Short downtime - again due to frozen Ceph mount (umount -f doesn't work), after several waves of many requests today.

Looking for expertise 😅

· · Web · 6 · 6 · 14

To elaborate: In order to run services via multiple instances, we're slowly migrating data to the Ceph filesystem.

However, while we were testing this for months, the practice sometimes got us hard. We apologize for the inconvenience and we'll do our best to restore the stability of the past years.

If you want to get involved with the infrastructure behind Codeberg and / or want to share your experiences with Ceph, please reach out 😉

Our journey continues with this issue:

Feel free to read and discuss on, either here on Matrix or in the issue itself.

Thanks to the team, it's been a long meeting tonight :)

@codeberg Sorry, can't help.

Looks like this is related. Happens when adding an attachment to an issue comment.

@marian uh, thank you for reporting! Seems there is still a bit more to clean up after this incident. Bear with us, we are at it!

@codeberg 100% <3 & respect. trying to get up & going with ceph & rook myself, very much venturing into the great depths & hoping for merciful & good times.

would that we all be able to host data well, without trouble.

forever just consigning this task to the hyper-scale ultra-industrialists is a little death i do not want us to have. we need the willing. i'm sorry for all that this is not easy. i'm sorry for your trouble & the hard time you've been forced to put in.

let us hope. hope for this capability to mature & become only ever more reasonable.

@codeberg @ops I remember you had some problems with ceph at the beginning.
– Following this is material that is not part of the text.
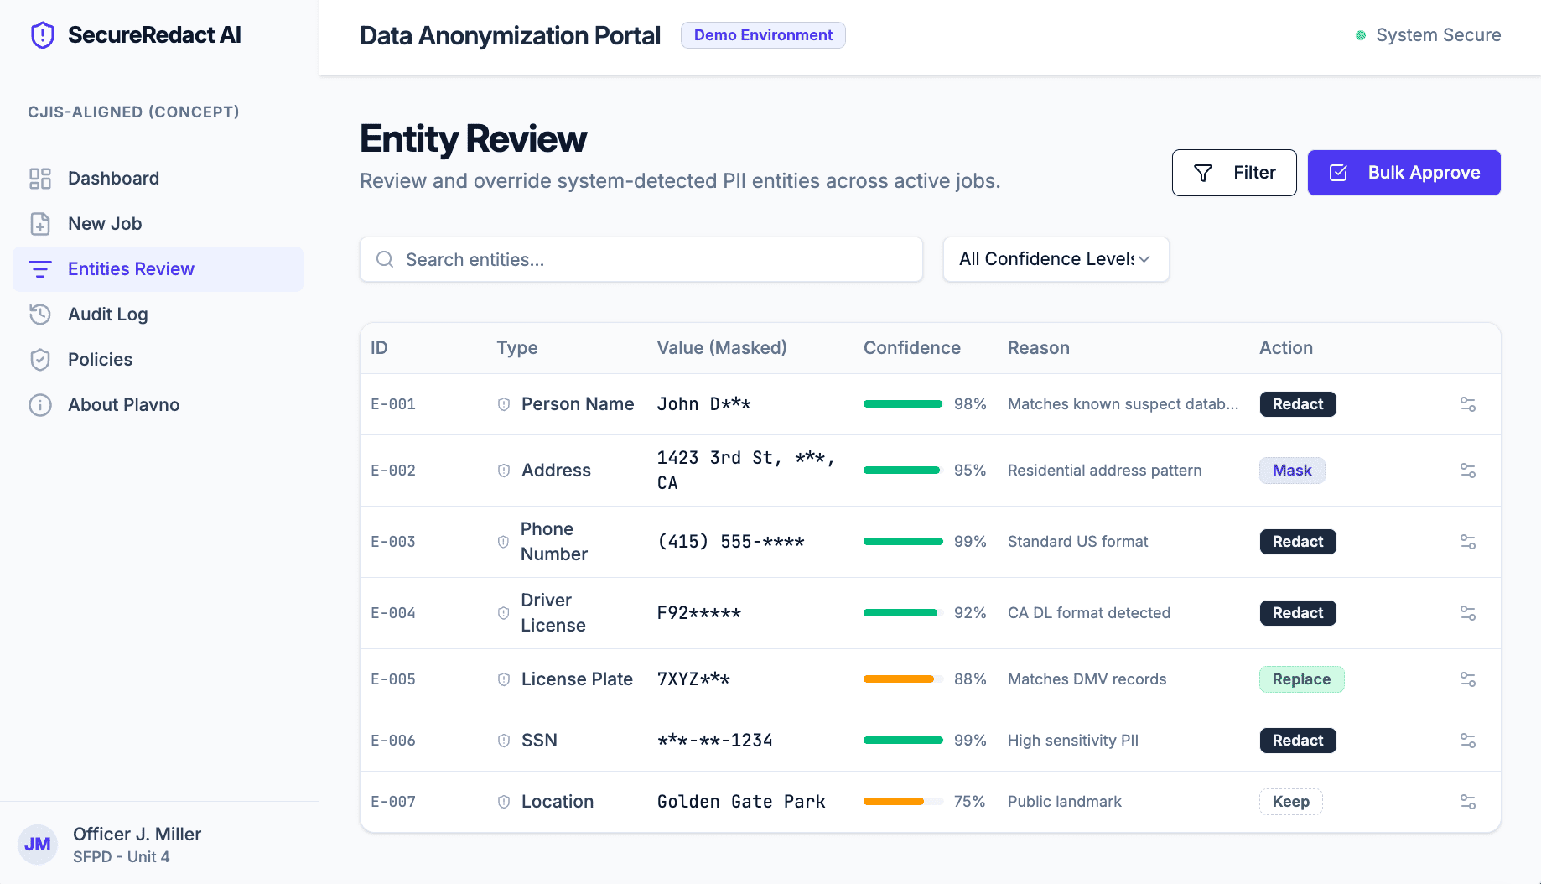1541x884 pixels.
Task: Click the SecureRedact AI shield logo
Action: tap(42, 35)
Do you have any ideas?

@codeberg Hasn't GitLab used Ceph in the past too? And then moved away from it due to scalability issues and management overhead. Don't recall what they use as replacement though. looks like a promising alternative, but haven't tried it out myself yet, as I don't have any personal project of this scale. And probably Codeberg has already invested too much into Ceph to try something else, at this point 🤔

@dnaka91 Having already invested doesn't mean it's not worth switching to something else.

We don't yet know if Ceph scales cross-machine, for example.

Regarding the GitLab thing: The main issue is latency for small files. We investigated this ourself and came to the conclusion that the performance is well enough when garbage collection frequently packs the data. It's even okay to work with repos on Ceph cross-datacenter with much higher latency.

@dnaka91 Probably worth a closer look.

I'd personally give bonus points for "simple" / "manageable" right now :)

~ otto

@dnaka91 @codeberg

never heared of it and so it did not got compared or evaluated ...

I like the sentence in there readme:

"SeaweedFS is ideal for serving relatively smaller files quickly and concurrently." ...

Migrating away from ceph to this would be a bit of planing but is doable, so we should validate if it does perform well and if it can do the job.

@dnaka91 @codeberg

We need three features:
- s3 api, check
- posix fileysystem, check
- file locks are handled transparent as expected on local fs, ?!?

@dnaka91 @codeberg

And the complete team should ack to switch if it works of course ...

Are you using the kernel ceph client? Did you try the fuse client? (Or viceversa)
Which kernel version? Debian kernel?


When I was using CephFS, I always mounted it locally on one of the ceph nodes and then used sshfs to mount it remotely. That was very stable.

The kernel stacktrace does have ceph in it, so switching to SSH for the remote mount might allow you to confirm the theory that it's the ceph mount that is the root cause of the kernel panic.

@adam From our observation, the performance of sshfs wasn't fast enough for many small read accesses 😞


Sadness. Since you already have a VPN, NFS might be an option, especially if this is just a temporary solution.

I'm just trying to figure out some way to confirm that ceph is causing the kernel panic.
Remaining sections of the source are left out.